Introduction to convergence theory: rows
This chapter is concerned with what is known about convergence of sequences of Padé approximants to complex functions.
For row sequences, de Montessus's theorem proves convergence for functions meromorphic in a disk, as explained in Section 6.2.
Diagonal sequences are the natural choice for meromorphic functions in the absence of further information. Simply because meromorphy of a function implies meromorphy of its reciprocal, the symmetric choice of diagonal approximants is natural, especially in view of the duality theorem. Paradiagonal sequences, [M + J/M] with J fixed and M → ∞, are an obvious generalization, usually motivated by the requirement of an asymptotic approximation of zJ as z → ∞.

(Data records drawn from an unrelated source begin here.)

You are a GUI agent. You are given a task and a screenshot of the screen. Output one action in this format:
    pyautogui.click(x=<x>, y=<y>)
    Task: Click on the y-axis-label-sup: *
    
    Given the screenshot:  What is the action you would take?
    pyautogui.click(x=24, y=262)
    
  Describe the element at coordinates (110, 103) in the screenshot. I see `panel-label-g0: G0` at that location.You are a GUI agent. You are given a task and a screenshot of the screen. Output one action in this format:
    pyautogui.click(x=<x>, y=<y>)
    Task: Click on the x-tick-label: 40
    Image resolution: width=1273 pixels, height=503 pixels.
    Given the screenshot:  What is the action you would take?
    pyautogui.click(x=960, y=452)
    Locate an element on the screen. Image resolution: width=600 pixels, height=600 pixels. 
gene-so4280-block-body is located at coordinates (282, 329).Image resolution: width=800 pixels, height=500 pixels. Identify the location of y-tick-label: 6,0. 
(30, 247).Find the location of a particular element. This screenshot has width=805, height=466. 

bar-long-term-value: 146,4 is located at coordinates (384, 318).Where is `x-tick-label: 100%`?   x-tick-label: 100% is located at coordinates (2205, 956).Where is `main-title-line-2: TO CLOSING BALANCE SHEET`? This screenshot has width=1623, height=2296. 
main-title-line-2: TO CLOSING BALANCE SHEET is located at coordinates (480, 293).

Ray sequences of [L/M] Padé approximants with L = λM, λ fixed, are useful in special circumstances, and parabolic sequences, such as [M2/M], are worth considering sometimes. Hence interest settles on general sequences [Lk/Mk] which may be particularized to suit special needs. The most natural convergence theorems for general sequences of Padé approximants involve convergence in capacity, a difficult concept. Instead of attempting to prove pointwise convergence for a class of functions, the theorems prove that the region of bad approximation becomes arbitrarily small. In no way do these theorems imply pointwise convergence, but they do prove that the Padé method converges in a real sense in very general circumstances.
Recognizing that Padé approximants to meromorphic functions are simply rational approximations, another natural development is the notion of convergence of the function values on the Riemann sphere, which is treated in Section 6.4.